En ce mois d’octobre pluvieux, voici deux belles découvertes.
Grâce au Monde des séries de Pierre Sérisier, je suis tombé sur Hit and Miss, une série britannique rock, déjantée, poétique avec la troublante Chloë Sévigny connue pour ses rôles dans American Psycho (2000), Party Monster (2003), The Brown Bunny (2003), et qui prend ici le rôle d’un homme devenu femme. La série a été écrite par Paul Abbott, à qui l’on doit State of Play, Shameless ou encore, Exile.
Le synopsis est surprenant : Mia est une tueuse à gages avec un très lourd secret : transexuelle, elle découvre qu’elle a engendré - dans son ancienne vie - un enfant. Elle reçoit un jour une lettre de son ex qui lui annonce qu’elle est en train de mourir d’un cancer et qu’elle a besoin de lui -ou d’elle- pour s’en occuper à sa mort, ainsi que de ses autres enfants. Mia part alors en direction du petit village où ils vivent et y fait des rencontres surprenantes...
Il s’agit vraiment d’une série unique en son genre (la mise en scène est contemplative), une narration intelligente et un sens du plan rare. La lenteur et le cadrage des plans (alternant plans très larges et gros plans) crée une atmosphère fascinante dont on ne se détache plus.

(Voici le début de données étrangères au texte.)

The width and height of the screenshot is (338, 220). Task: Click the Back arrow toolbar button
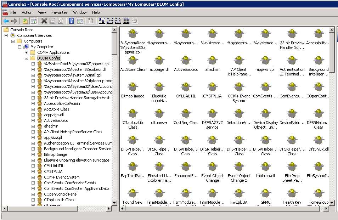tap(6, 21)
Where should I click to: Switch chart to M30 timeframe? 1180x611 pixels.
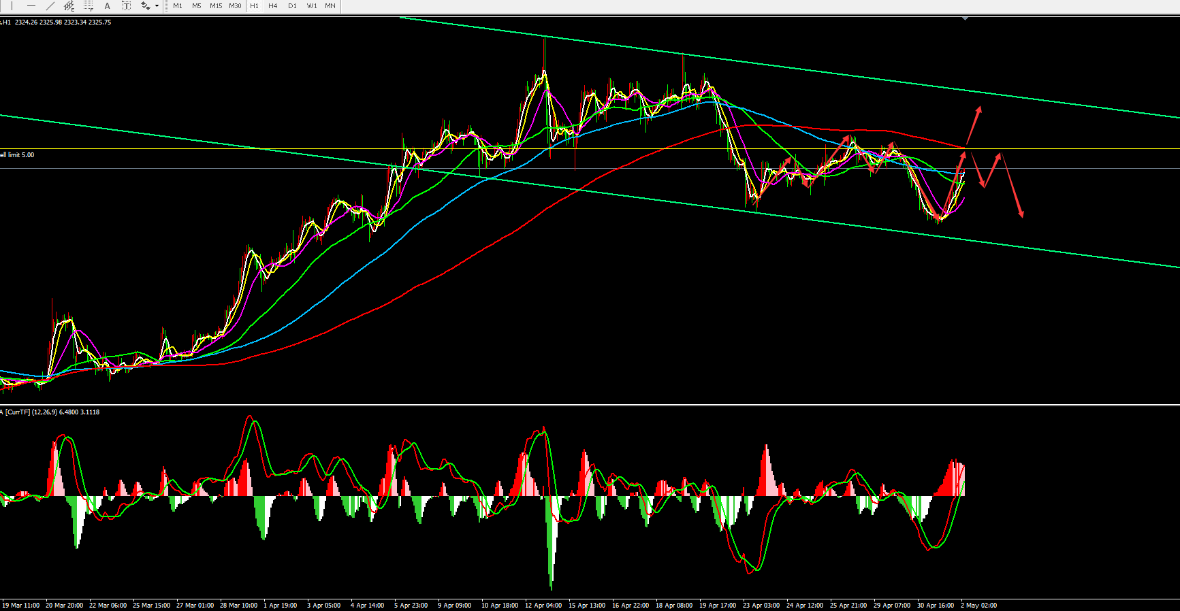pyautogui.click(x=235, y=6)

Qu’est-ce qu’être femme ? Qu’est-ce qu’une famille ? Comment grandir sans parents ? Comment devient-on mère ? La série interroge
tout en brouillant les pistes, et cela dans un décor de western, quasi vide, une ferme au milieu de nulle part. Il y a aussi un regard sur l’enfance comme on en voit peu au cinéma. Voici la version underground des enfants terribles. C’est largement la meilleure série de l’année et on aurait aimé une suite mais Sky Atlantic vient d’annoncer qu’il n’y aurait pas de saison 2.
On trouve la série en import dvd ou alors en cherchant bien en streaming sous-titré comme par exemple ici].
Hit and Miss Trailer par nanydng
Autre découverte, un film d’animation, Alois Nebel de Tomas Lunak. Ce film sombre, inspiré de faits réels, nous plonge dans deux périodes de l’histoire tchèque : la fin de la seconde Guerre mondiale et l’arrivée au pouvoir de Vaclav Havel. 1989. Aloïs Nebel est chef de gare dans une petite station tchèque, non loin de la frontière polonaise. Il vit seul, mais quand le brouillard se lève, il croit voir les fantômes de son passé. L’irruption d’un étranger l’obligera à affronter ses cauchemars. L’irruption d’un étranger bouleverse sa vie. Réfugié dans la gare centrale de Prague, il croise celle qui lui donnera l’amour dont il a besoin pour sortir du brouillard de ses souvenirs.
Plastiquement le film est très étonnant car on est dans un univers à la fois très cinématographique et en même temps nous avons le filtre de l’animation. Les paysages comme les personnages vivent et c’est très troublant. Justement, le réalisateur est parti d’un tournage réel avant de retravailler tous les plans aux crayons, selon le procédé de la rotoscopie, technique très ancienne (inventée en 1915 par les frères Fleischer !) . Cela explique la fluidité de mouvements et le côté si expressif des visages tout en inscrivant cette réalité dans un graphisme austère en noir et blanc qui donne une légère stylisation des paysages et des visages.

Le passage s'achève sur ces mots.